The East Caicos Company leased plantations extending 15 miles from Lorimer’s Creek. Initial operations were under the direction of Mr. Jeremiah D. Murphy, who died shortly thereafter. At the end of the century Mr. F.A.Jones and his two brothers operated the plantations. Mr. F.A.Jones was in charge of the four Todd steam machines, which were imported for the efficient extraction of the fiber.
East Caicos also experienced an unsuccessful attempt at colonization in March 19940, when a party of 19 Americans arrived at the island on the yacht Spindrift from Miami, led by Mr. Lake, an in-law of the Reynolds family. These people had been recruited executive of the Standard Oil Company. Unfortunately, the scheme to build a new settlement was badly planned and these pioneers were soon reduced to privation and even to the eating of wild donkeys. They were repatriated shortly afterwards during the war years, partly at Government expense.
In 1968, there was another attempt to open up East Caicos when the Government to Mr.
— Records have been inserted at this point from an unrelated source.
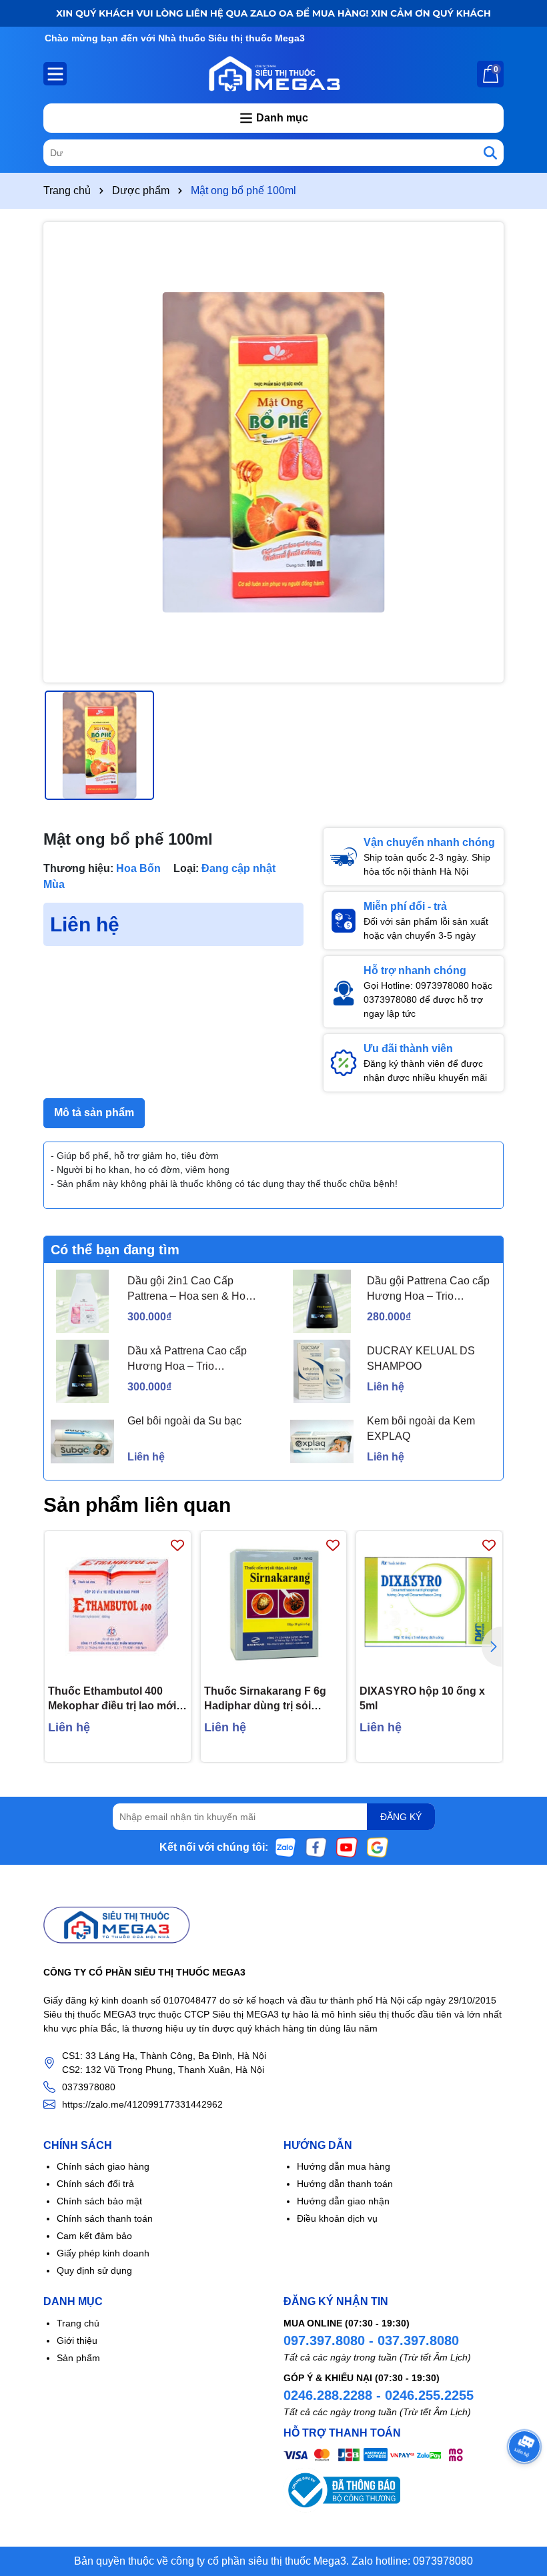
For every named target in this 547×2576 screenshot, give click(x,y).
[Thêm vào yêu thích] (177, 1545)
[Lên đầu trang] (520, 2496)
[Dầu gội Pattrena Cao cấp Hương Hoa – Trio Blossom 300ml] (322, 1301)
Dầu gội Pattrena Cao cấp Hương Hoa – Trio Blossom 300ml (428, 1289)
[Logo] (273, 73)
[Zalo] (285, 1846)
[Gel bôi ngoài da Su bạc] (82, 1441)
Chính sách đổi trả (95, 2183)
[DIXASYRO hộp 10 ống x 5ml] (429, 1604)
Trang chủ (78, 2323)
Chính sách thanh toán (105, 2218)
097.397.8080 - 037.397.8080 (371, 2340)
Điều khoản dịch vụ (337, 2218)
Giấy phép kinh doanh (103, 2253)
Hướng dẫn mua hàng (343, 2166)
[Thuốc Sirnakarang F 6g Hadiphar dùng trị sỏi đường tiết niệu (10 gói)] (274, 1604)
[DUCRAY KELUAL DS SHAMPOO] (322, 1371)
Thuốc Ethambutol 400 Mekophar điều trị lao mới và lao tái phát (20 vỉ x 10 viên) (112, 1699)
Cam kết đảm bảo (94, 2235)
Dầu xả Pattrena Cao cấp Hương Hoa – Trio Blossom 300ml (187, 1359)
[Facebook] (316, 1846)
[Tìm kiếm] (490, 153)
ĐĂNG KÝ (401, 1816)
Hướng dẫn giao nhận (343, 2201)
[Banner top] (273, 12)
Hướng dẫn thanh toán (345, 2183)
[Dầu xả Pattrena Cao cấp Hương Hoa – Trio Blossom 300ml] (82, 1371)
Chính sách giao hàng (103, 2166)
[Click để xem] (273, 452)
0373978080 (88, 2087)
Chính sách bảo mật (99, 2201)
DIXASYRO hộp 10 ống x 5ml (422, 1698)
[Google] (377, 1846)
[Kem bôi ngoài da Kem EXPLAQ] (322, 1441)
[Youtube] (347, 1846)
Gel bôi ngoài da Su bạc (184, 1420)
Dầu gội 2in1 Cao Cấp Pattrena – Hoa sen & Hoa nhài (189, 1289)
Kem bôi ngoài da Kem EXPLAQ (421, 1428)
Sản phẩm (78, 2357)
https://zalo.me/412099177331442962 (142, 2104)
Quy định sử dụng (94, 2270)
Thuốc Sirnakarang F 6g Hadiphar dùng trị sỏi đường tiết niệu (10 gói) (265, 1699)
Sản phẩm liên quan (137, 1505)
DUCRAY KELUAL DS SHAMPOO (421, 1358)
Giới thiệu (77, 2340)
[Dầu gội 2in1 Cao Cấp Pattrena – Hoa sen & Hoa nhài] (82, 1301)
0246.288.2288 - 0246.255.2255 (379, 2395)
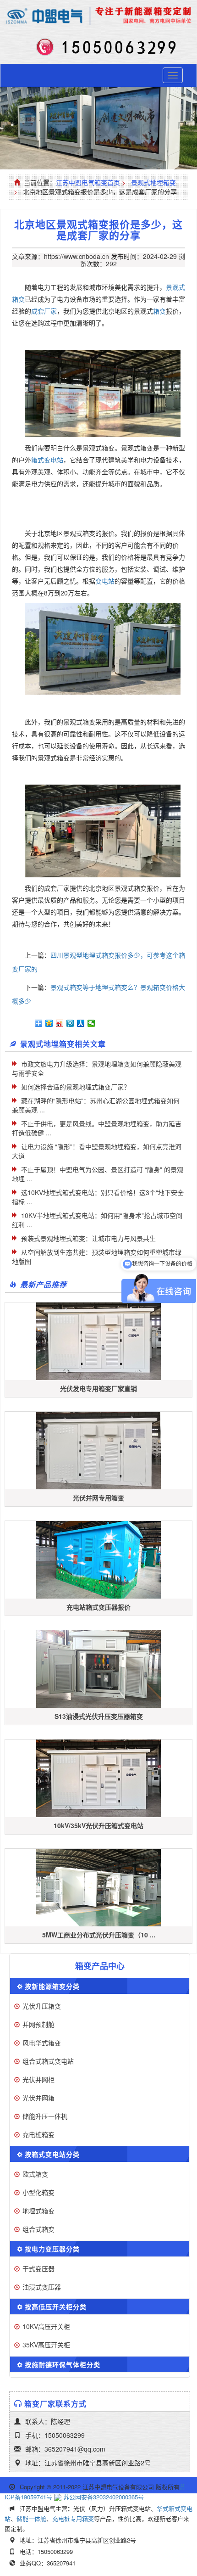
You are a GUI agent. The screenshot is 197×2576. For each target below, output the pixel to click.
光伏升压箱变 (41, 2005)
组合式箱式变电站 (48, 2060)
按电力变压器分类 (52, 2248)
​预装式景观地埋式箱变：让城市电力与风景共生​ (88, 1238)
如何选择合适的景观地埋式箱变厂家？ (75, 1086)
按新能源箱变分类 (52, 1986)
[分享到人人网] (81, 1023)
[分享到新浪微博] (60, 1023)
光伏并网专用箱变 (98, 1497)
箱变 (159, 310)
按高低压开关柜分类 (56, 2306)
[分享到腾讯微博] (70, 1023)
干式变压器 (38, 2268)
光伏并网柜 (38, 2079)
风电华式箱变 (41, 2042)
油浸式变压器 (41, 2286)
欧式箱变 (35, 2173)
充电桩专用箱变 (73, 2518)
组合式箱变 (38, 2229)
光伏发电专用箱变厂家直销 (98, 1388)
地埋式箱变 (38, 2210)
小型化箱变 (38, 2192)
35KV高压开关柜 (46, 2344)
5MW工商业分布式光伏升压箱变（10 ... (98, 1934)
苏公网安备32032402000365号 (103, 2496)
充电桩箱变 (38, 2134)
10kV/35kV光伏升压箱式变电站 (98, 1825)
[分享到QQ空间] (49, 1023)
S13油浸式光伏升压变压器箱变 (99, 1716)
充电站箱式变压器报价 (98, 1606)
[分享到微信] (91, 1023)
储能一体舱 (31, 2518)
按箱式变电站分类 (52, 2154)
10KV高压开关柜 (46, 2326)
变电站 (105, 580)
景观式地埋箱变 (153, 182)
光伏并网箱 (38, 2097)
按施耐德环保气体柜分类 (62, 2364)
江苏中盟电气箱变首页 (88, 182)
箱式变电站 (47, 459)
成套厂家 (44, 310)
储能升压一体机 (44, 2116)
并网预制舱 (38, 2024)
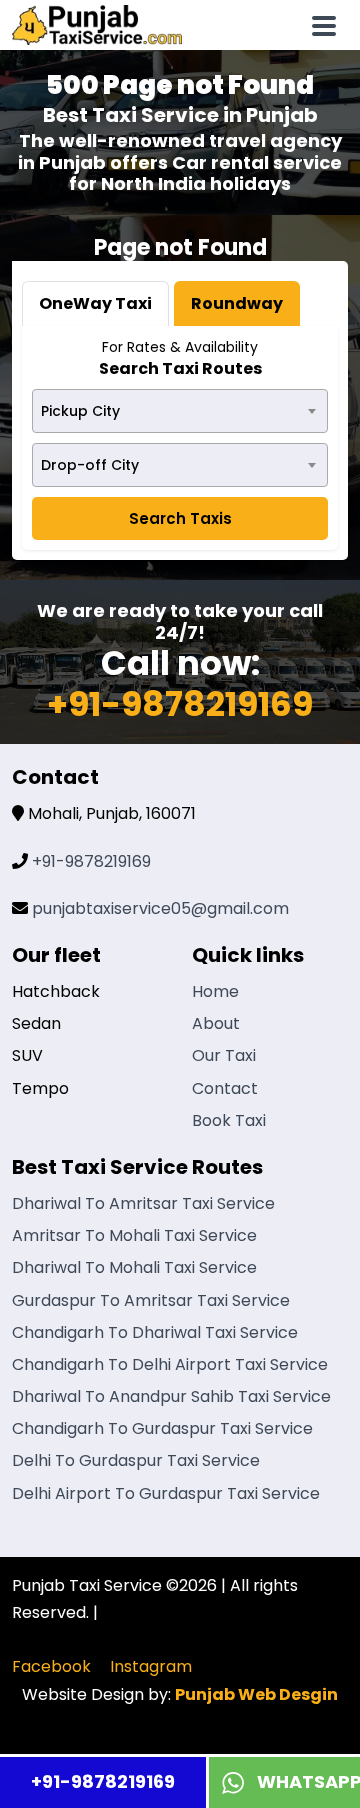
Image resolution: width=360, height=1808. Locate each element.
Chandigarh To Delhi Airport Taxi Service (170, 1364)
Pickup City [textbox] (80, 411)
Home (215, 991)
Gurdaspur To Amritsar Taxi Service (151, 1300)
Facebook (51, 1666)
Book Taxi (229, 1120)
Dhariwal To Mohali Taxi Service (134, 1267)
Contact (225, 1088)
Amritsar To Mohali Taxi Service (134, 1235)
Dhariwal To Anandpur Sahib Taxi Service (171, 1396)
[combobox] (180, 411)
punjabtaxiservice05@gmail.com (160, 908)
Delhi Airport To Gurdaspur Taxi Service (166, 1493)
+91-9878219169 (103, 1781)
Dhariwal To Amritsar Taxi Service (143, 1203)
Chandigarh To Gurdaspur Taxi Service (162, 1428)
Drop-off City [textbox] (90, 465)
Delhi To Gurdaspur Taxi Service (136, 1460)
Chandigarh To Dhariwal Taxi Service (155, 1332)
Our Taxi (224, 1055)
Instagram (151, 1666)
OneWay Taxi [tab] (95, 303)
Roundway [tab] (237, 303)
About (216, 1023)
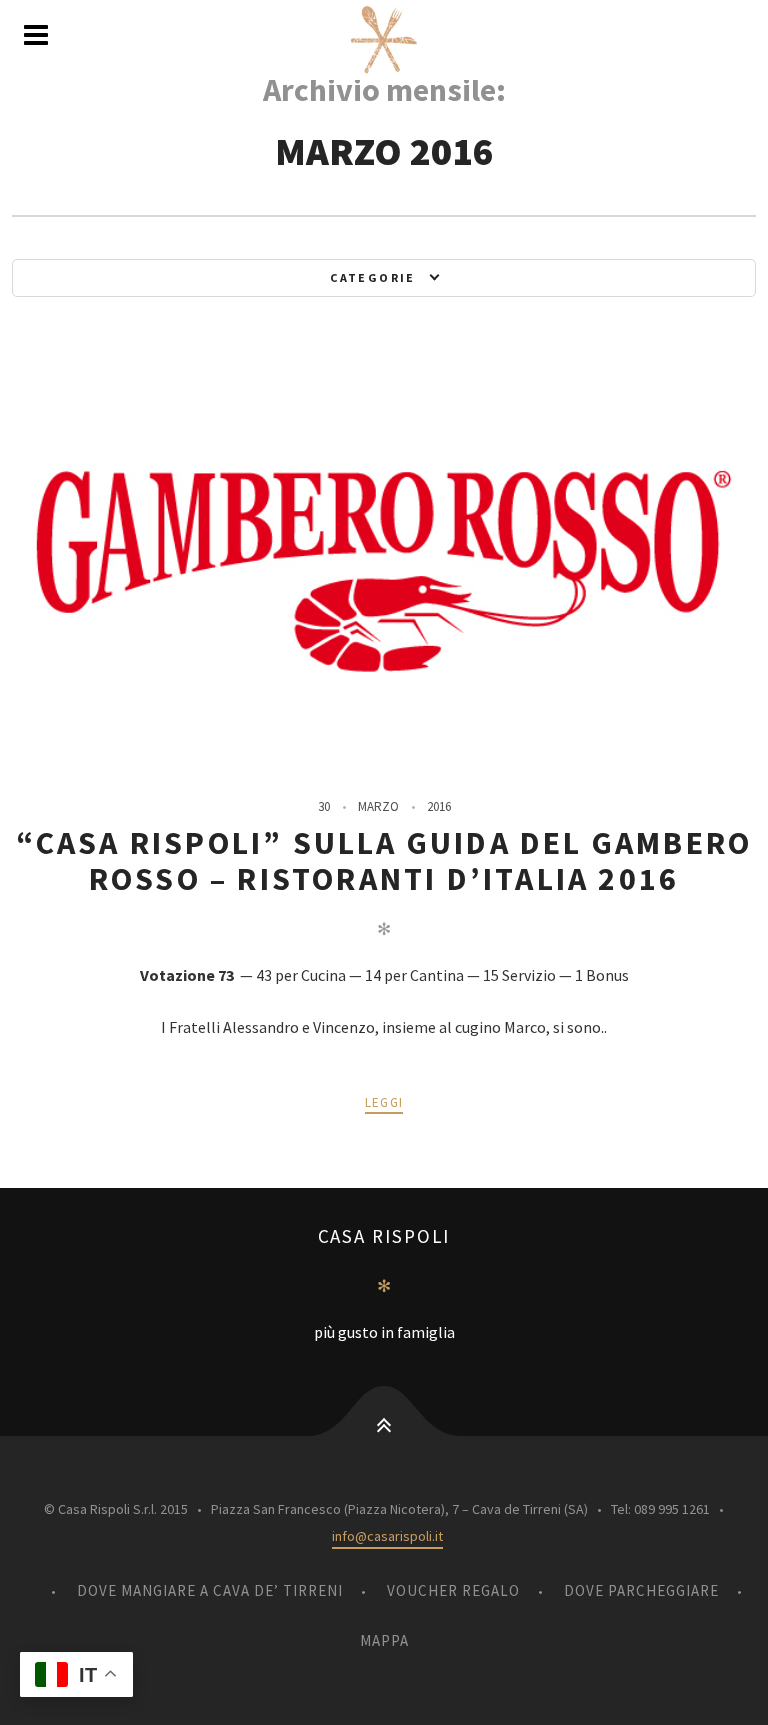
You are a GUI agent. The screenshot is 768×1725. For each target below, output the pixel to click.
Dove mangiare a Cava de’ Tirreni (210, 1590)
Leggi (384, 1102)
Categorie (373, 277)
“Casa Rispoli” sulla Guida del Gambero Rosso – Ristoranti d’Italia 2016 (384, 861)
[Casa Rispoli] (384, 40)
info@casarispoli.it (387, 1536)
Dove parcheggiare (641, 1590)
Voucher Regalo (453, 1590)
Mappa (384, 1640)
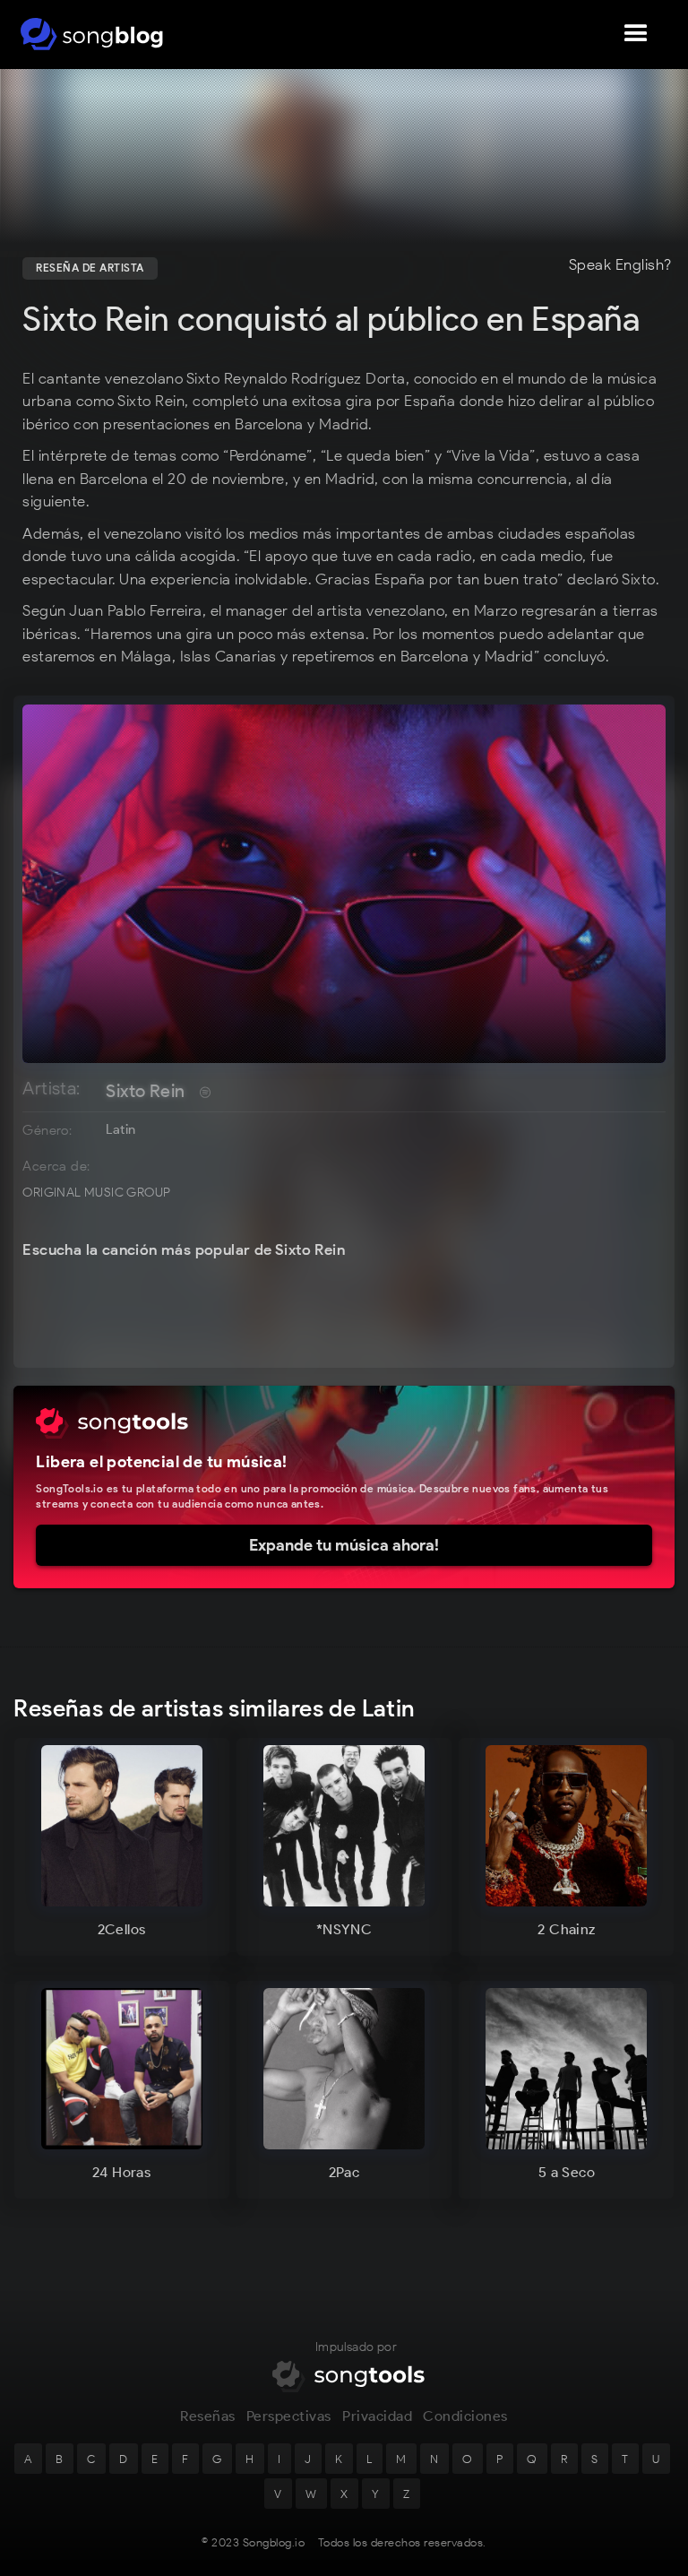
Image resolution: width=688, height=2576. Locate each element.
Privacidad (377, 2416)
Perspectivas (288, 2416)
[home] (92, 34)
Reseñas (208, 2416)
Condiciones (465, 2416)
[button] (636, 34)
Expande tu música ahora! (344, 1545)
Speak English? (620, 265)
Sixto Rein (145, 1091)
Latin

John Houseman and his associates. This English journalist took up residence on the island and one of the old Reynold’s plantation buildings was refurbished. Mr. Houseman and his family lived like "Robinson Crusoe" and received their supplies by airdrop from the local airline, as there was no road communication. Unfortunately, the development plans failed to materialize and the island was once again abandoned a few months thereafter.164
In 1970, it seemed that modern development was about to overtake East Caicos when a Bermuda partnership, called the Solar Group, obtained an option on 160 acres at Goodes Hill in return for certain infrastructure development. This scheme fell through, but the promoters personally acquired another 1,300 acres of private land known as Breezy Point in the north central section of the island.